Protecting websites from receiving all kinds of spam.

Contact forms, feedback forms, guest books, blog comments, in short any web form that allows visitors to enter information will be abused by spammers. E-mail addresses on websites are scanned and added to spam databases. Even a website's log files are abused to dump links in.

Most of these ways of contact can to some extent be protected by website owners against the practices of spammers.

E-mail harvesting

Spammers using bots to scan websites for e-mail addresses, is called e-mail harvesting. If someone leaves their address on an internet forum, a social network, or in a blog comment, it will be found by spammers, and added to their databases.

E-mail harvesting bots are often not sofisticated enough to decipher Javascript. Thus, e-mail addresses can be obfuscated by using Javascript code to display them, instead of having them in plain sight in the HTML code.

Read more information about protecting e-mail addresses from harvesting.

Better is not to have e-mail addresses at all on a website, but to use a contact form. While contact forms are spammed, this happens less than on ordinary e-mail addresses, and they can more effectively be protected.

Contact form spam

Contact forms receive a lot less spam than published e-mail addresses, but they are targeted. Web developers can protect them with several measures.
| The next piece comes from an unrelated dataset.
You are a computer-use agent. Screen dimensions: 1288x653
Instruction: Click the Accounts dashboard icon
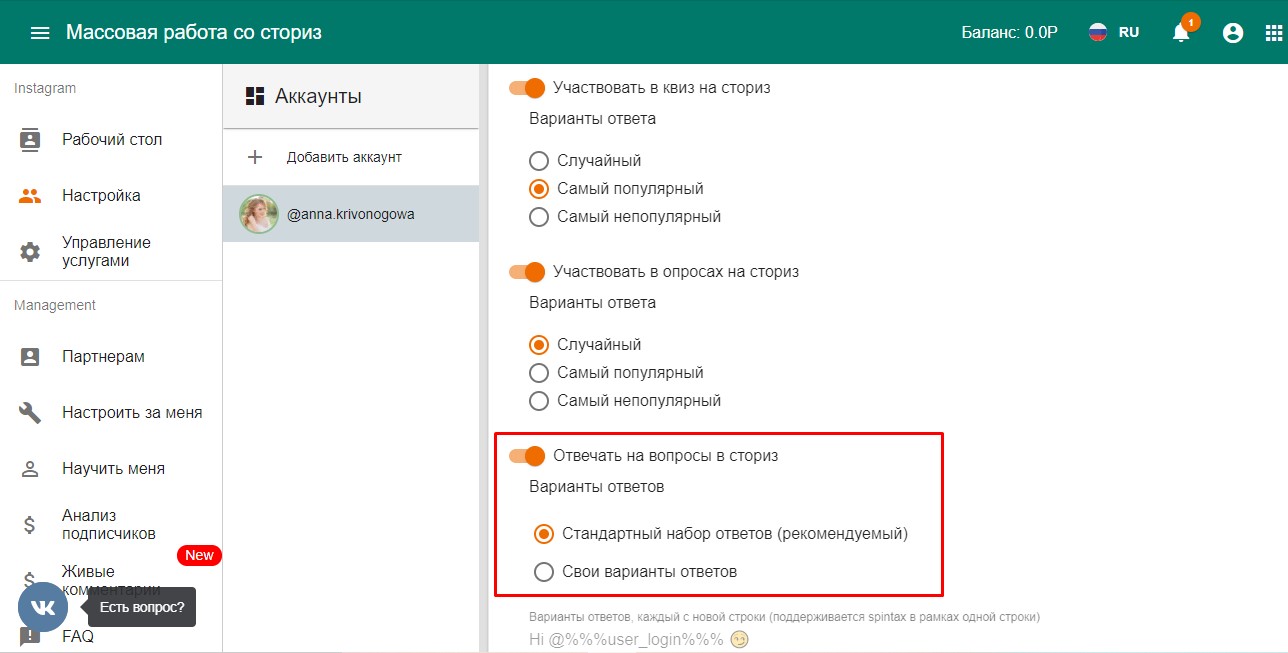pyautogui.click(x=255, y=96)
The most rigorous one is simply not allowing website addresses (URL's) to be posted, as posting URL's is the whole point for spammers. One can also add fields that are hidden with CSS, that automated spam bots will try to fill, but that are checked for being empty.
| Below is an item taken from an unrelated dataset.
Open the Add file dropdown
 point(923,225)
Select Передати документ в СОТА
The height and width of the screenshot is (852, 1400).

The omnipresent CAPTCHA's, consisting of weird looking letters and numbers that you have to type over, are not safe anymore for modern spam bots. They know how to decipher them, using the same OCR techniques that scanner software uses to convert scanned pages to actual text.

Read more information about protecting contact forms from spamming.

A note next to a contact form that commercial messages are not appreciated should keep away marketers who do have some integrity.

Log spam

Spammers even manipulate the log files of websites. They use the "Referrer" that a browser sends for that. The "Referrer" is the webpage that linked to the webpage you're currently visiting. Spammers make web robots act like regular visitors, doing as if these visitors come from links on webpages that are in actuality on spammer's websites that do not contain such links. The website's logs accumulate those.

People checking the logs for websites that link to their website will thus see the referrers. These act like a kind of ad.

But sometimes log files are available on the web, and present links to websites. Spammers apparently believe that search engines count such links to determine the poplularity of a website, ranking it higher. In reality, the engineers at search engines are well aware of this, and filter it out.

If you find referrer spam to be particularly annoying, you can protect your site from it using Referrer Karma (works only on PHP sites). This software checks whether a link is actually on the referring page, with referrer spam, there isn't. You may want to find a solution to referrers from online e-mail applications, though, as it is not possible to check for links in other people's e-mail.